• _Auszug_:
+++
AG Rudolstadt, Az.: 3 C 417/14, Urteil vom 04.06.2015

1. Es wird festgestellt, dass die Beklagten als Gesamtschuldner verpflichtet sind, dem Kläger 80 % der ihm aus Anlass der Beschädigung seines Fahrzeuges VW T5, amtliches Kennzeichen …, Erstzulassung: ….2005, am 30.01.2014 gegen 11.45 Uhr in der …straße in Saalfeld noch entstehen werden zu ersetzen, soweit diese Ansprüche nicht auf Dritte übergegangen sind.

2. Im Übrigen wird die Klage abgewiesen.

3. Der Kläger hat die Kosten des Rechtsstreits zu tragen.

4. Das Urteil ist vorläufig vollstreckbar.

Dem Kläger bleibt nachgelassen, die Vollstreckung gegen Sicherheitsleistung in Höhe von 120 % des zu vollstreckenden Betrages abzuwenden, sofern nicht die Beklagten vor der Vollstreckung in gleicher Höhe Sicherheit leisten.

Tatbestand

Mithaftung Verkehrsunfall bei Parken im eingeschränkten Halteverbot
Symbolfoto: Von Mikhail Gnatkovskiy /Shutterstock.com

Die Parteien streiten über weitergehende Schadenersatzansprüche aus einem Verkehrsunfallereignis, das sich am 30.01.2014 gegen 11.45 Uhr in der …straße in Saalfeld ereignet hat.
+++
• _Daten_:
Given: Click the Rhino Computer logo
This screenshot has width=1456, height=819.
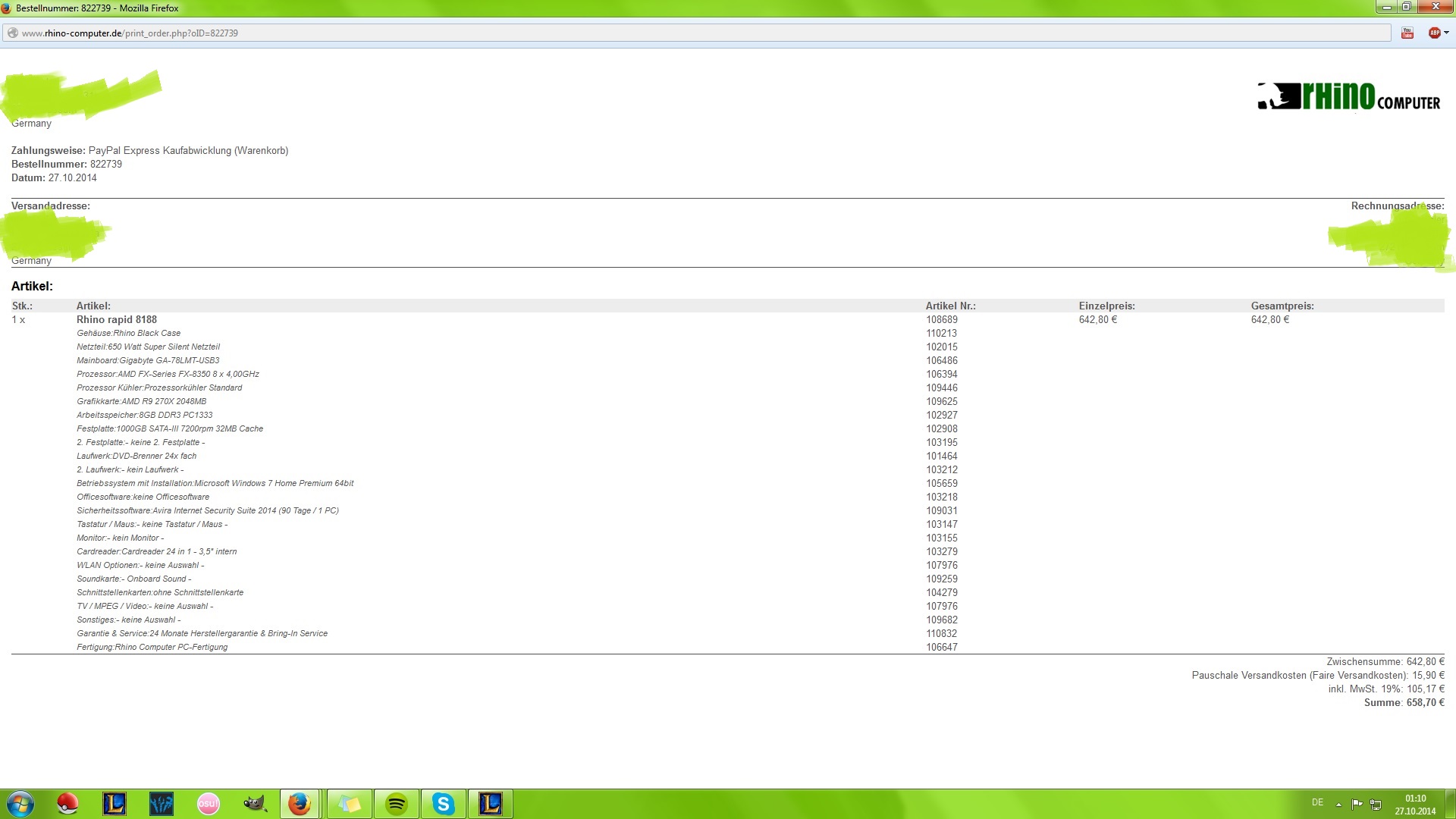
+++
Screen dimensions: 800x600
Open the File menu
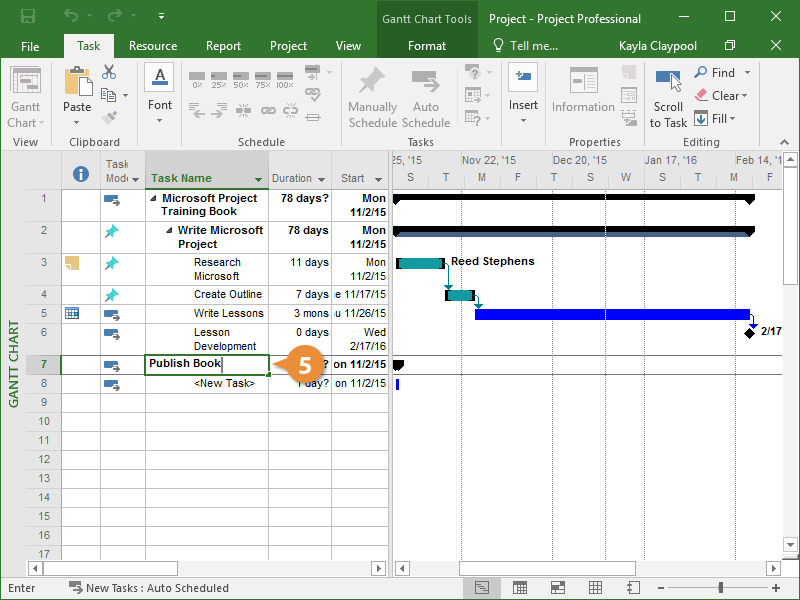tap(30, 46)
+++
Führen Sie das Urteil zum Verkehrsunfall in Saalfeld im Anschluss an seinen letzten Satz weiter.

Der Kläger stellte zu genanntem Unfallzeitpunkt das ihm gehörende Fahrzeug VW T5, amtliches Kennzeichen …, in der Höhe des AWO-Kindergartens in Fahrtrichtung Krankenhaus im Bereich eines eingeschränkten Halteverbotes am Straßenrand ab, wobei er in weitem Umfang auch den dortigen Gehweg in Anspruch nahm, um seine Tochter aus dem Kindergarten abzuholen.

Der Beklagte zu 1 als Fahrer und Halter eines Pkw Opel Astra mit amtlichen Kennzeichen …, das bei der Beklagten zu 2 haftpflichtversichert war, parkte mit seinem Fahrzeug auf dem gegenüberliegenden Grundstück, auf dem sich unmittelbar von der Fahrbahn aus erreichbar um 90° versetzt zur Fahrbahn Parkflächen befinden.

In dieser Situation nun parkte der Beklagte zu 1 mit seinem Fahrzeug rückwärts aus seiner Parkbucht aus und kollidierte dabei mit dem gegenüber abgestellten Fahrzeug des Klägers.

Dem Kläger sind durch diesen Anstoß unstreitig folgende Schadenspositionen entstanden: 2.993,97 EUR Reparaturkosten netto, 597,14 EUR Kosten des Sachverständigen sowie eine Kostenpauschale in Höhe von 25,00 EUR, mithin insgesamt: 3.616,11 EUR.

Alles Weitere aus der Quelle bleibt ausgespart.